A hiPSC-derived lineage-specific vascular smooth muscle cell-on-a-chip identifies aortic heterogeneity across segments.

Aortic aneurysm (AA), a potentially lethal condition with the characteristic of aortic dilatation, can only be treated by surgical or endovascular procedures. The underlying mechanisms of AA are unclear and early preventive treatment is still insufficient due to segmental aortic heterogeneity and the limitations of current disease models. Here, we firstly established a comprehensive lineage-specific vascular smooth muscle cell (SMC)-on-a-chip model using human induced pluripotent stem cells to yield cell lineages representing different segments of the aorta and tested the constructed organ-on-a-chip model under various tensile stress conditions. Bulk RNA sequencing, RT-qPCR, immunofluorescence, western blot and FACS analyses were performed to discover the segmental aortic heterogeneity of response for tensile stress and drug testing. The appropriate stretching frequency for all lineages of SMCs was 1.0 Hz, paraxial mesoderm (PM) SMCs were more sensitive to tensile stress than lateral mesoderm (LM) SMCs and neural crest (NC) SMCs. These differences may be related to the different transcriptional profiles of the tension-stressed distinct lineage-specific vascular SMCs, specifically in relation to the PI3K-Akt signaling pathway. Also, the organ-on-a-chip displayed contractile physiology, perfect fluid coordination, and was conducive to drug testing, displaying heterogeneous segmental aortic responses.
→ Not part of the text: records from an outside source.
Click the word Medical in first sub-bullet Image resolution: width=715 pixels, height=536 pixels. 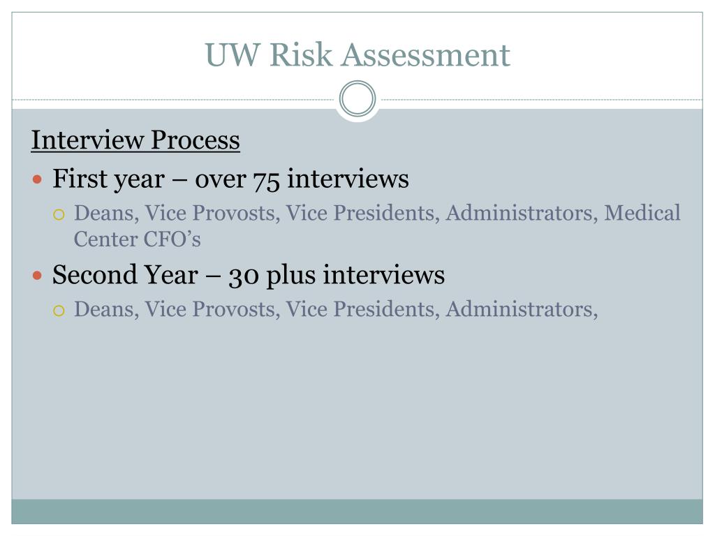click(x=642, y=213)
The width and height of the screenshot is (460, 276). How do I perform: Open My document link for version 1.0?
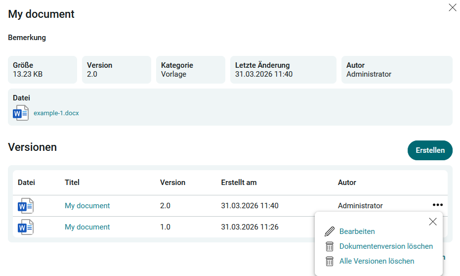pyautogui.click(x=87, y=227)
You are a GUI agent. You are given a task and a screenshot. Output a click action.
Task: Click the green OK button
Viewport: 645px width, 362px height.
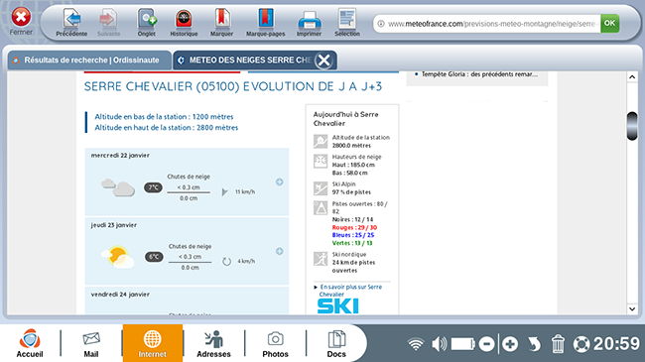[x=609, y=24]
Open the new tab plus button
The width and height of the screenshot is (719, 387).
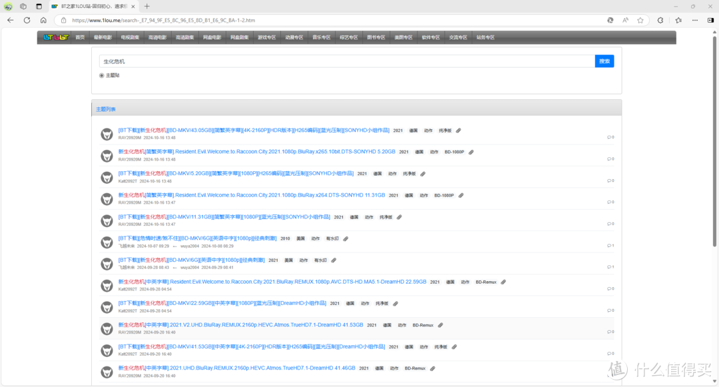click(x=147, y=6)
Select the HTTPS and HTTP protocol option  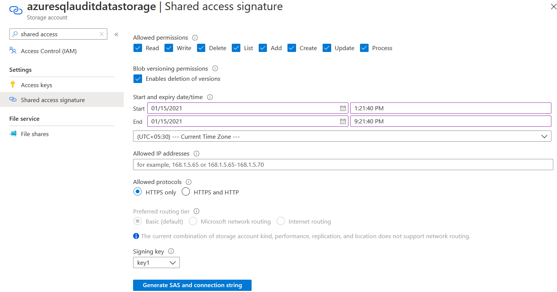point(186,191)
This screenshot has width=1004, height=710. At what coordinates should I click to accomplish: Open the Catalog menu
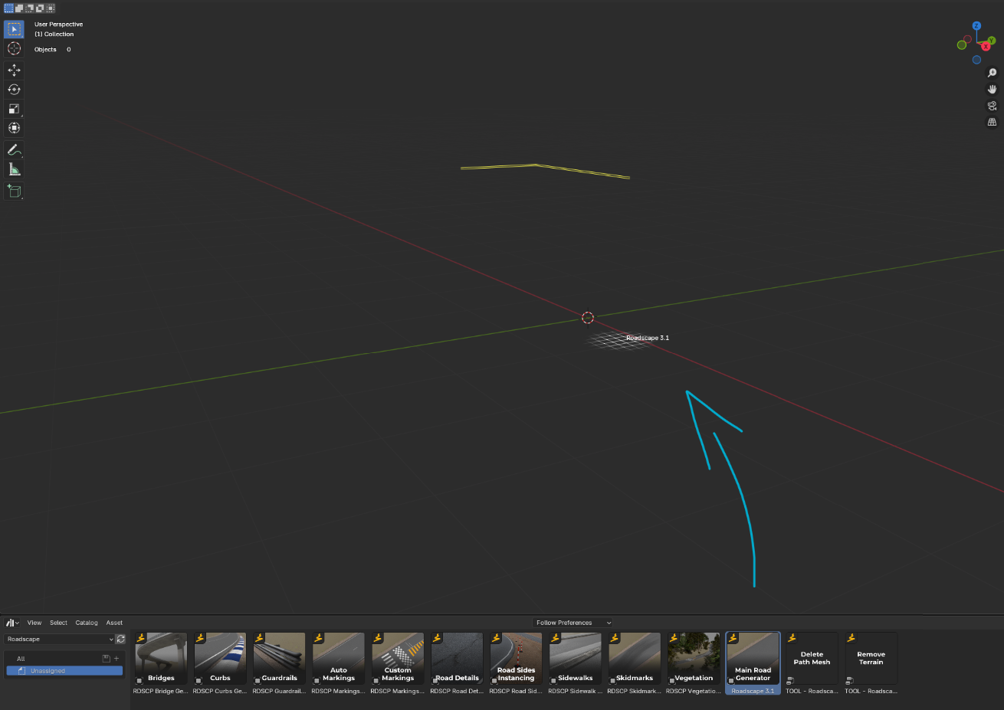pyautogui.click(x=87, y=623)
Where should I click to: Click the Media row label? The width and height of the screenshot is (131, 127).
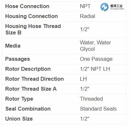tap(13, 46)
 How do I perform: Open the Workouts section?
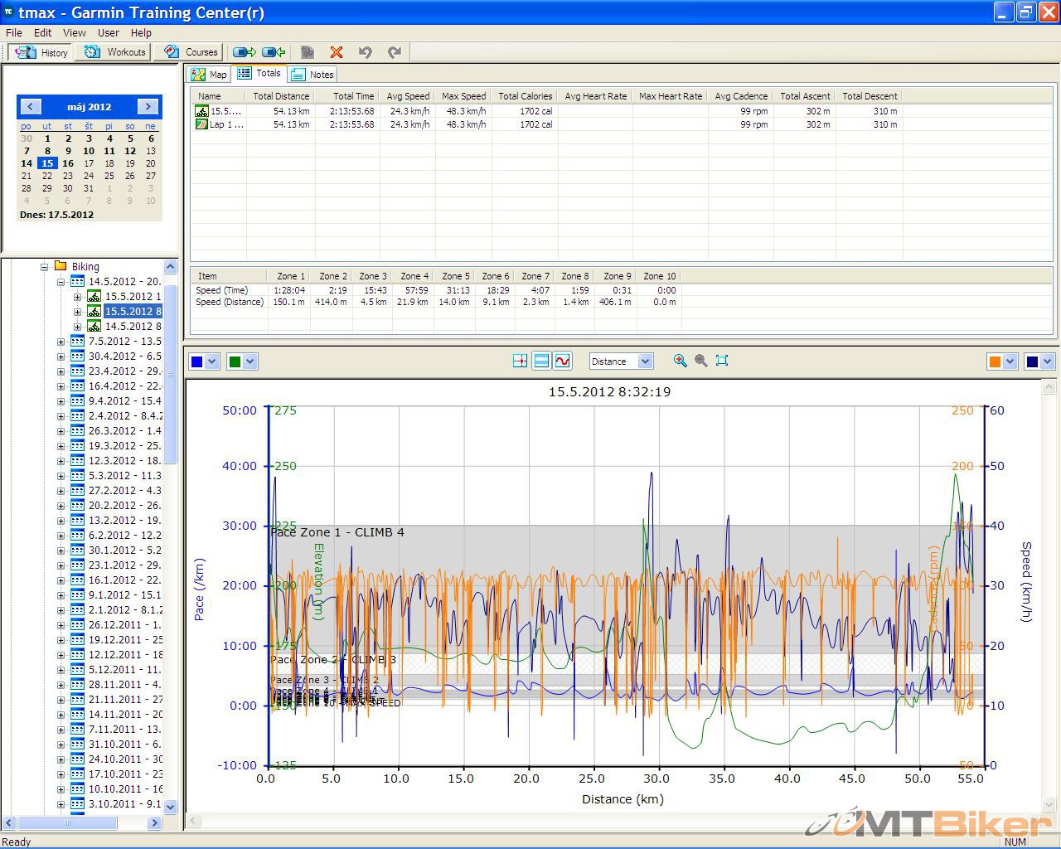tap(116, 52)
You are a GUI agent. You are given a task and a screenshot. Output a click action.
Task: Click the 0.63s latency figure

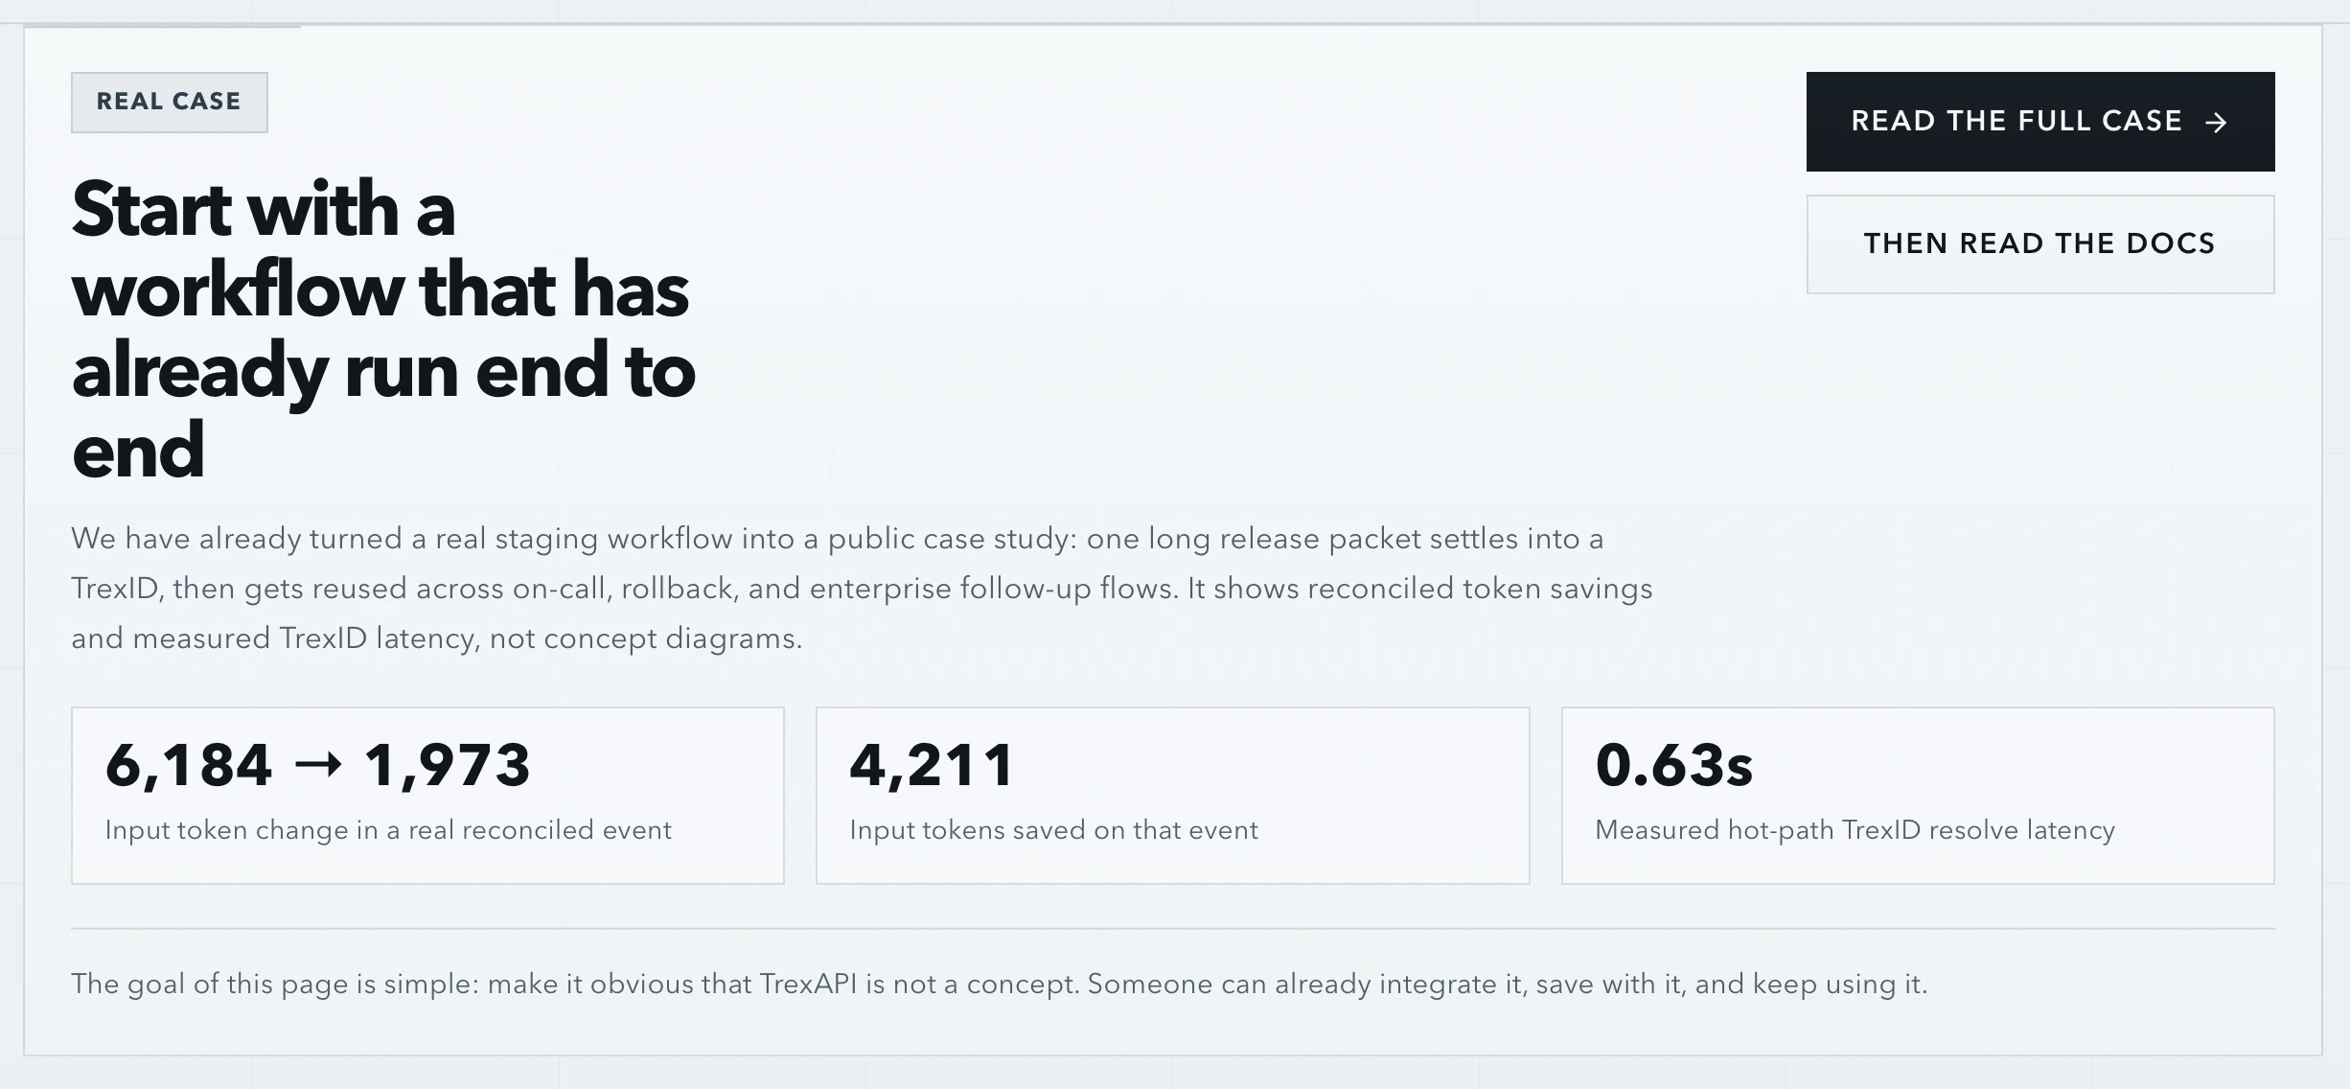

Compared with LM-SMCs and NC-SMCs, PM-SMCs were more sensitive to ciprofloxacin. The model is evaluated as a novel and suitable supplement to AA animal models for determining differential physiology and drug response in different parts of the aorta. Furthermore, this system could pave the way for disease modeling, drug testing, and the personalized treatment of patients with AA in the future.